Раздача рукоплесканий с вышестоящих позиций неизбежно ведет к уничижительному эффекту. Какого-нибудь регулировщика на переходе перед школой могут назвать «героем» за то, что он проработал 40 лет. Сборная Англии по футболу проходит групповой этап международного чемпионата, и игроков называют «героями». Совмещая тривиальный и принудительный оттенки этого термина: мне только что пришла по почте листовка из департамента автотранспорта штата Вайоминг, где я иногда живу, озаглавленная «Героем может быть каждый». В ней говорится, что если у вас на водительском удостоверении есть отметка донора (у меня она есть), то это значит, что вы «приняли героическое решение спасать жизни и исцелять людей, жертвуя им свои органы, глаза и мягкие ткани в момент вашей смерти». То есть теперь, если твой труп разрежут на куски после того, как ты уже умер, этого будет достаточно, чтобы гарантировать тебе статус героя.
По этим и многим другим причинам я стараюсь избегать этого слова и не доверяю самой этой концепции. В моих книгах нет героев, и я не признаю их у других писателей. «Основной персонаж популярной книги» — этого для меня вполне достаточно, особенно если этому персонажу удается пустить ток по проводам, заложенным в меня эволюцией. Мне, как и любому другому, требуется, чтобы меня вдохновляли, поддерживали, вселяли в меня смелость и утешали. К счастью, имеется куча писателей, которым это известно. Они не дураки. У меня есть потребности — у них есть цели. Вместе мы составляем систему, разработанную на протяжении веков, и мы урчим рядом друг с другом, как довольные коты.

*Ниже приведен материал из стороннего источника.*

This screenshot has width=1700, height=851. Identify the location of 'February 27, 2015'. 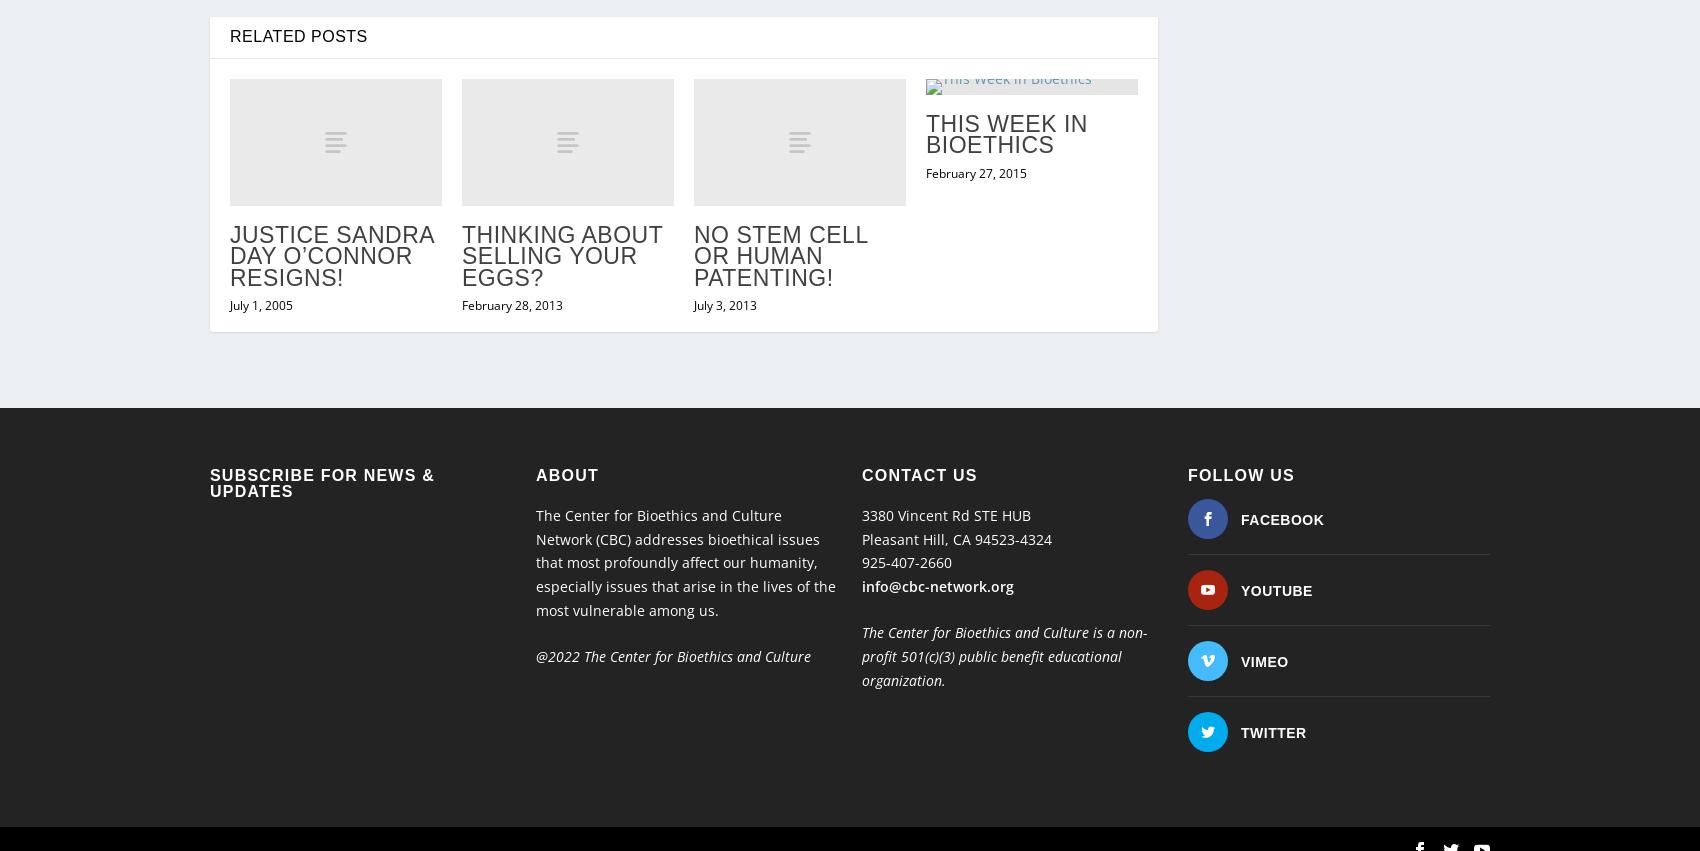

Система работает.
Вот только это не совсем так. Есть одна проблема, связанная с моей 1198-й прабабкой. Существует априорное предположение, что эволюция всегда прогрессивна, естественна и неизбежна — как в случае с земледелием. Ученые никогда не подвергали это предположение сомнению, для них это просто невозможно. «Факты и ничего кроме фактов, мэм» — только то, что можно доказать. Они могут в мельчайших деталях объяснить научную сторону вопроса, показать вам потрясающие результаты исследований ДНК, авторитетно утверждать, что, вероятно, после последнего оледенения на всей территории, которую мы сейчас зовем Европой, осталось в живых всего лишь две тысячи человеческих пар. Однако их привычная научная скороговорка звучит слишком успокаивающе, они слишком быстро переходят к следующему кадру. Они говорят: «Выжило четыре тысячи счастливчиков». На этом месте сочинитель романов должен остановиться и задуматься: «О’кей, но кто были эти люди?»